The study has several strengths. First, we used compulsory administrative data to identify our study cohorts, which avoids possible volunteer or selection bias. Second, patients in the COPD group of the present study were meticulously matched with individuals without COPD, thereby minimizing possible confounding or bias that may affect other observational studies. Third, the sample of the present study was large and nationwide, increasing the generalizability of the present findings. We believe the effect of the large sample size of the present study may overcome some of the confounding factors caused by minor issues, such as code misclassification and minor differences between the two cohorts or use of medications that effect bone metabolism. Fourth, we excluded patients with fractures that occurred within the first year of COPD diagnosis, which may have been caused by other factors as the time was too short for COPD to have affected bone metabolism.
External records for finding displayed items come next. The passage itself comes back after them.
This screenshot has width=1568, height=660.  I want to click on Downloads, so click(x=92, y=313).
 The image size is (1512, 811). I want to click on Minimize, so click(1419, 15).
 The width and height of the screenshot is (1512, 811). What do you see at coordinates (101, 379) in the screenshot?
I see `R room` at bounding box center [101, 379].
In conclusion, the present large-scale longitudinal study conducted in the Asia-pacific region found an association between OTPF in COPD patients. Among patients with COPD, the risk of fractures was significantly increased in female patients, and those with a diagnosis of osteoporosis, or those who require vitamin D prescription indicating risk for osteoporosis. These results indicate the importance of fall prevention and osteoporosis treatment in patients with COPD. Further prospective cohort studies are required to confirm the causal relationship between COPD and OTPF.